In earlier blogs I argued that when the number of voters in a polling booth is higher than 1,320, then not all the voters in the booth can cast votes in the allotted polling hours. CEOs deny voting rights of citizens by design when they increase the booth size beyond a limit. This argument was based on logic. With further analysis, we have evidence.
After the Assembly Elections 2013, CEO, Karnataka, published Form-20 giving the details of votes polled in each booth of the state. He also published the count of voters in each booth in another document. From these documents I extracted voter counts and votes polled for 41,441 booths. (CEO-KA has later removed these documents from his website. Document properties show the date of creation as 23 May 2013.)
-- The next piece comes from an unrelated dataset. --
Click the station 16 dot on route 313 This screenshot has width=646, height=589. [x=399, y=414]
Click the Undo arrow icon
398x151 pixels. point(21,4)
We find a clear correlation between decline of voter turnout % and polling booth size whereas the number of people who vote does not increase beyond a count.
The table below gives the booth sizes in different ranges, number of booths in that category and turnout in number and turnout % in them. Because a larger % of big booths are in Bangalore, I have given the counts for Bangalore in separate columns.
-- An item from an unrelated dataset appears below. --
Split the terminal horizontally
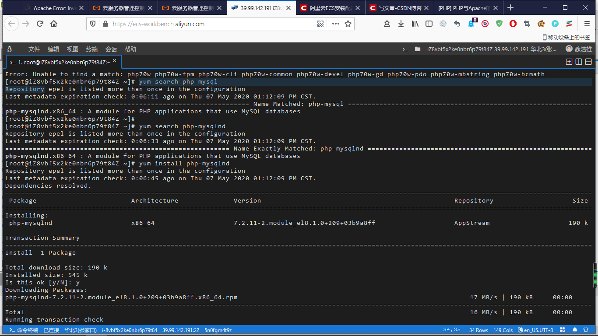The width and height of the screenshot is (598, 336). (x=588, y=62)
The table above and bar graph below clearly shows decline in voter turnout % when the size of booth crosses 1,400 voters. When the size crosses 1,600 voters, the decline is even sharper. Whereas the turnout % in Bangalore is lower till the booth size is about 1,600 voters, for booths larger than that, the figures are close to those of Karnataka as a whole.
Whereas the voter turnout % reduces significantly when the booth size increases beyond 1,600 voters, the counts of people who vote in these booths do not increase much with the size of booth. No correlation of votes polled and booth-size beyond a size indicates that booth’s capacity and not voter apathy reduces voter turnout %. Bar graph below helps in visualising this reality too.
Other than some increase at the tail-end, maximum number of voters are found in booths whose sizes are between 1200 and 1400. When the size increases, voters may be de-motivated thinking of possible long queues. This is an assumption based on the data. Surveys with this hypotheses may give better insights.
When we talk of the need for electoral reforms and voter apathy, our priorities are wrong. The CEOs should first adhere to the rules and guidelines of ECI and ECI should ensure that they so do. Reforms before that would be like paint on a rusty surface, allowing the rust to eat the metal inside while exhibiting shine outside.